The investigator-sponsored, open-label Phase 3 trial enrolled 662 people with newly diagnosed multiple myeloma who are eligible for an autologous stem cell transplant. Sarclisa plus lenalidomide, bortezomib and dexamethasone (RVd) showed a “statistically significant and clinically meaningful” improvement in the progression-free survival primary endpoint when given as an induction therapy in comparison with patients who just received RVd.
Thursday’s results add to data unveiled in 2021, which showed the Sarclisa regimen met the trial’s other primary endpoint of minimal residual disease negativity.
Sarclisa was approved for relapsed refractory multiple myeloma in 2020, but Sanofi has been working to expand its label to earlier settings.
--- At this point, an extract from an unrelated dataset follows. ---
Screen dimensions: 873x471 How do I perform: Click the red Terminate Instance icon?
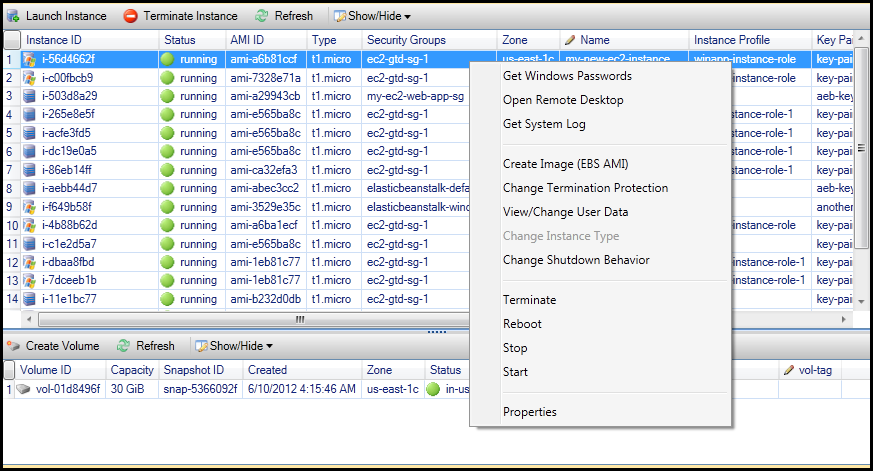click(x=131, y=16)
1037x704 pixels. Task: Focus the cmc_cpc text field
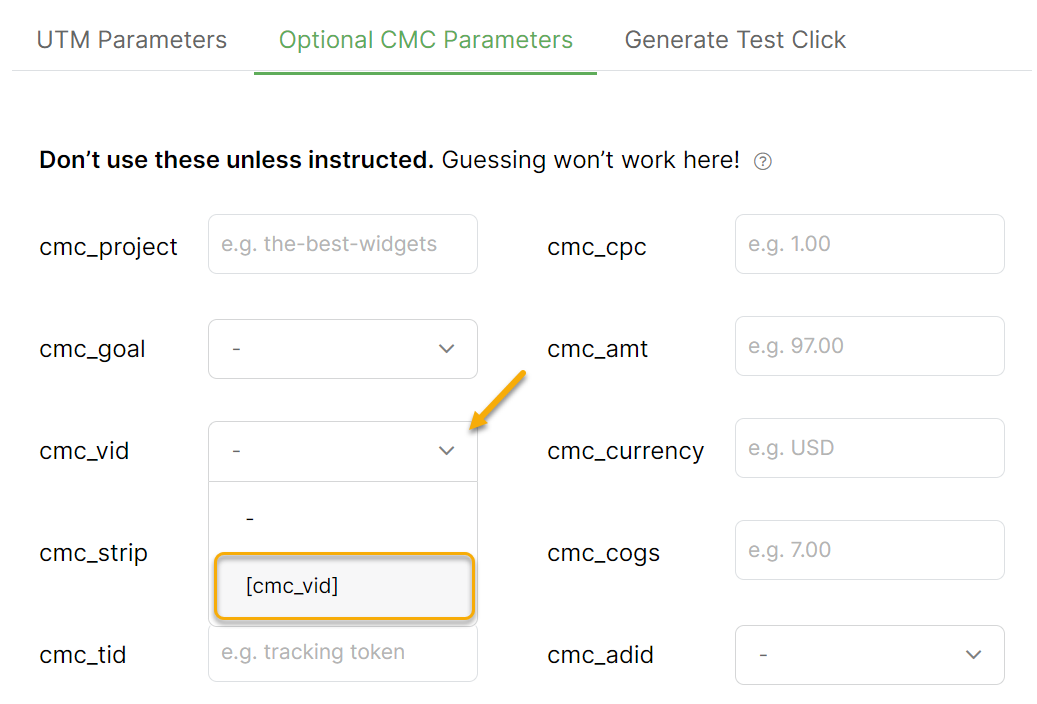(x=869, y=244)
A spokesperson told Endpoints News in an email that it could work on filing plans in transplant-eligible patients with the trial sponsor — the German-Speaking Myeloma Multicenter Group, or GMMG — but it would be “premature” to do so before full data are presented. The French pharma said it will present more detailed results at an upcoming medical meeting.
But Johnson & Johnson’s Darzalex is several years ahead, having won US approval in September 2019 in combination with bortezomib, thalidomide and dexamethasone for transplant-eligible patients.
Meanwhile, in newly diagnosed patients who are not eligible for a transplant, Sanofi touted positive Phase 3 data of Sarclisa plus bortezomib, lenalidomide and dexamethasone in this setting in June. Those results put the estimated median PFS at seven-and-a-half years.
But Darzalex is also ahead in this setting. The drug was approved in combination with lenalidomide and dexamethasone for transplant-ineligible newly diagnosed multiple myeloma patients back in June 2019.
Even so, according to Sanofi, if Sarclisa is approved for the transplant-ineligible group, it would be the first drug of its class to be used with bortezomib, lenalidomide and dexamethasone, which is the current standard of care in this setting. The regimen is under FDA priority review with a Sept. 27 deadline.